Nearly 8 years later, and so many ups and downs, cultural differences, fights and making up, one step forward and ten steps back...we have reached that place. It's sort of like the top of a mountain. You're hiking and climbing and busting your ass, thinking of giving up, getting lost, crying....and then you make it to the clearing, to the top....where you can just rest, relax, and enjoy the view. Not to mention looking back and see how far we've come. It took 8 years to get to this place.

It seems like such a distant memory, all the struggles we had, coming to accept each other. On my first trip to India, she used to look away when they tried to take a group picture of us together, as if she didn't know me. And even the second time we went (still as a girlfriend), she refused to spend any time with us because they had "other obligations". So I took husband-ji and we f**ked off to Goa, as revenge. After that, I was so insulted, but I knew I had to welcome her into my home a few months later to spend the summer with us. I wasn't looking forward to it at all. How was I supposed to welcome her into my home after she called us all the way to India, and was so rude to both me and my mother? I was upset for months when I got back - I was so hurt. I was the invalid, I was just the foreigner - is that all I would ever be to her?

And of course me - not knowing what to say or when to say it, not understanding that an Indian MIL is like "God" in the household, not knowing any of the picky Brahmin traditions, the formalities as an unmarried woman, or how to ask questions or where to even start...All I knew was how to love husband-ji - and I hoped that would be enough.

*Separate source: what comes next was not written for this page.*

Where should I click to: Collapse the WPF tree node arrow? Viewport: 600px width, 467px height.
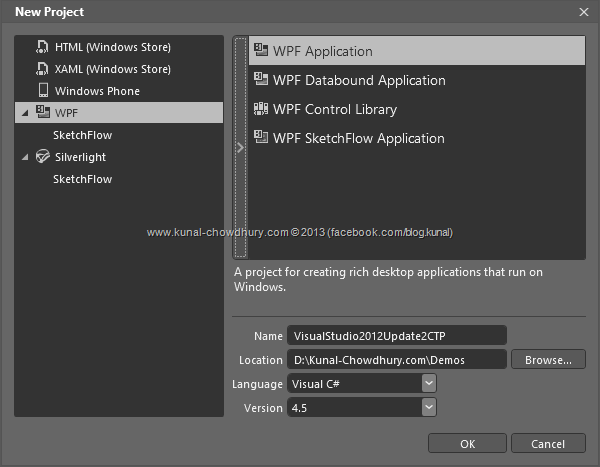click(x=23, y=113)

She came to stay with us for that Summer, after the India-trip insult. And I did one of the smartest things that I had ever done - I put it behind us. I wanted to start fresh. I wanted to give her a another chance. I didn't want to harbor resentment towards her - it was hurting me, and it was hurting husband-ji. She came to stay with us for 3 months and we slept in the same room. Every day, I took her all over town - to sight-see, and make the most of her trip. I took her to all my favorite places, farmer's markets, shops, to movies, and restaurants. I even took her for folk dancing! I raved about her cooking, we exercised together, I got her addicted to the Real Housewives and the Kardashians....and I started to really develop a special bond with her. And that was really the beginning of me & MIL's love story. I basically wined and dined her - so to speak! Yes, y'all...I had to date my MIL! Because when you marry an Indian man, and he is a momma's boy....you also marry your MIL!

(Us, 2012)

And then, we had another rough time after I had the baby. So many culture clashes in terms of baby care - cultural AND generational differences - a double whammy! MIL was more bossy than usual - and I was more bossy than usual - trying to assert the "I AM the mother" card at every chance I got, when I was really just trying desperately to feel confident as a new parent.

And then, I had to put that behind us too. I had to let it go. The past is the past. And our bond developed again, even deeper. 

Rinse and repeat...

We have surely had our ups and downs on this journey - but we never give up on each other - at least not at the same time, that is. Whenever we have a fight, we take a break, and then it's back to BFF's Forever-land. Allowing that bond to develop really made a firm foundation for our relationship - a friendship...and it has really blossomed - no matter what struggle we go through...we are friends underneath it all.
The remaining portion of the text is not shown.